岩倉使節団が帰国すると、福地は東京日日新聞(毎日新聞の前身)の主筆となり、ジャーナリストとして歩み始めた。ニュースの現場では、福地の「即知」の才が大いに発揮されることになる。
西南戦争が起きれば、他社が尻込みするなか、福地はすぐさま戦地の熊本城へ向かっている。着の身着のままで農家に泊まりながら書いた連載記事は、戦場ルポとして大きな評判を呼ぶこととなった。
その後も新聞記者として名を馳せた福地だったが、明治11(1878)年の暮れに東京府会議員選挙が行われると、下谷区から出馬して当選を果たす。さらに、東京府会で福沢諭吉と議長選挙を戦って、24票を獲得。18票だった諭吉に勝利している。
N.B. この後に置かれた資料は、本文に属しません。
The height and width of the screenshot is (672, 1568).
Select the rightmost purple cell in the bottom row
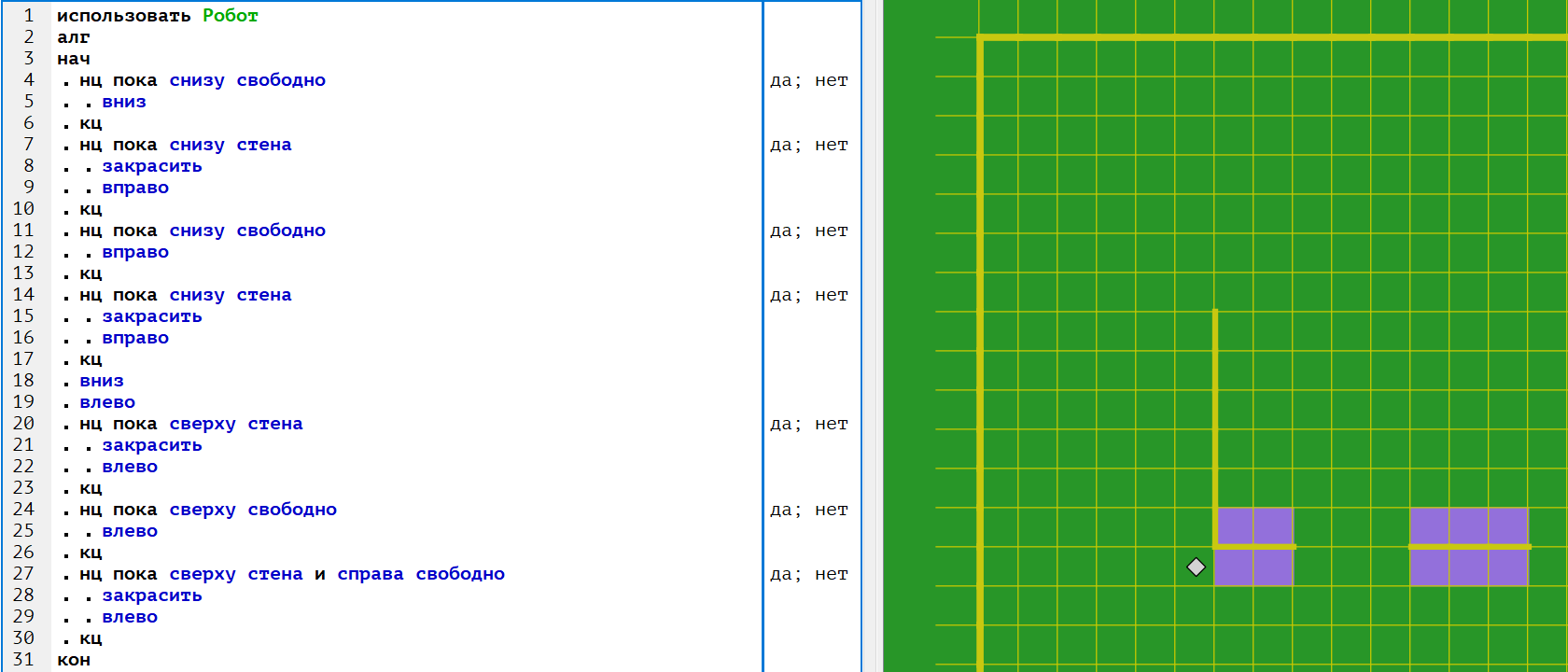[x=1507, y=567]

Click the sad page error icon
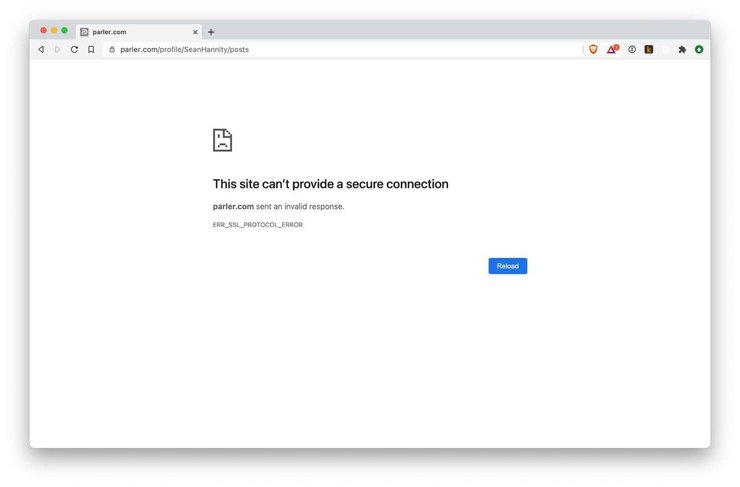[x=222, y=140]
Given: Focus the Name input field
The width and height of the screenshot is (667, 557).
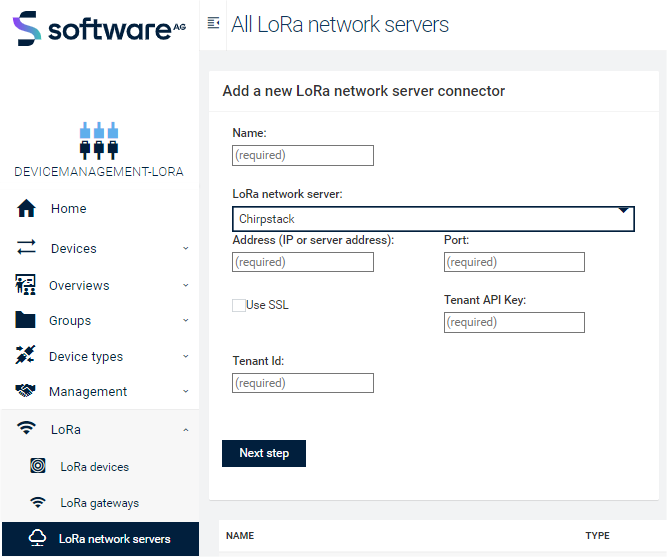Looking at the screenshot, I should (303, 155).
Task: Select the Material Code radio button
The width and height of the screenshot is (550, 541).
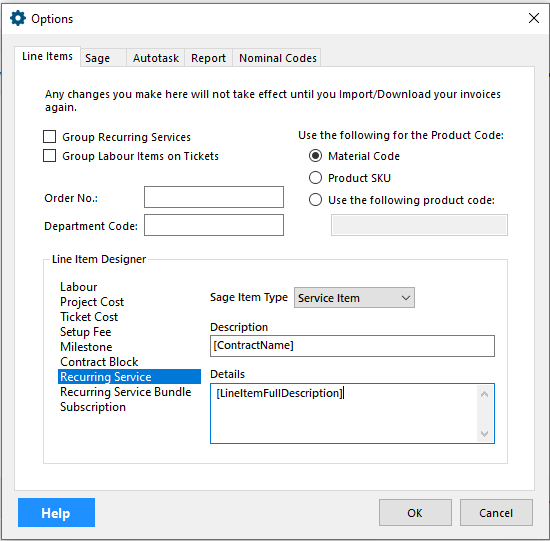Action: pos(315,156)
まさにわが世の春である。福地は、大久保から欧米巡回中にかけられた言葉を思い返しては「何をバカなことを」と奮起したのかもしれない。
「日本の十傑」で福沢諭吉に次ぐ票数を獲得
時は流れて明治18(1885)年。今日新聞(現在の東京新聞)では、「日本の十傑」を決めるというユニークな企画が行われた。1406通の応募があり、結果は次のようなものだった。
〔軍 師〕 榎本武揚 425票
〔学術家〕 中村正直 592票
〔法律家〕 鳩山和夫 618票
〔著述家〕 福沢諭吉 1124票
〔新聞記者〕 福地源一郎 1089票
〔教法家〕 北畠道竜 486票
〔商法家〕 渋沢栄一 596票
〔医 師〕 佐藤進 565票
〔画 家〕 守住貫魚 459票
明治18年といえば、近代的な内閣制度が創設され、伊藤博文が初代内閣総理大臣に就任した年だ。927票を獲得して政治家部門で1位に輝くのも納得である。
そして、最も多く票を獲得したのは、「著述家」部門で選ばれた福沢諭吉で、実に1124票を得ている。福地源一郎はその諭吉に次いで、1000票以上を集めたことになる。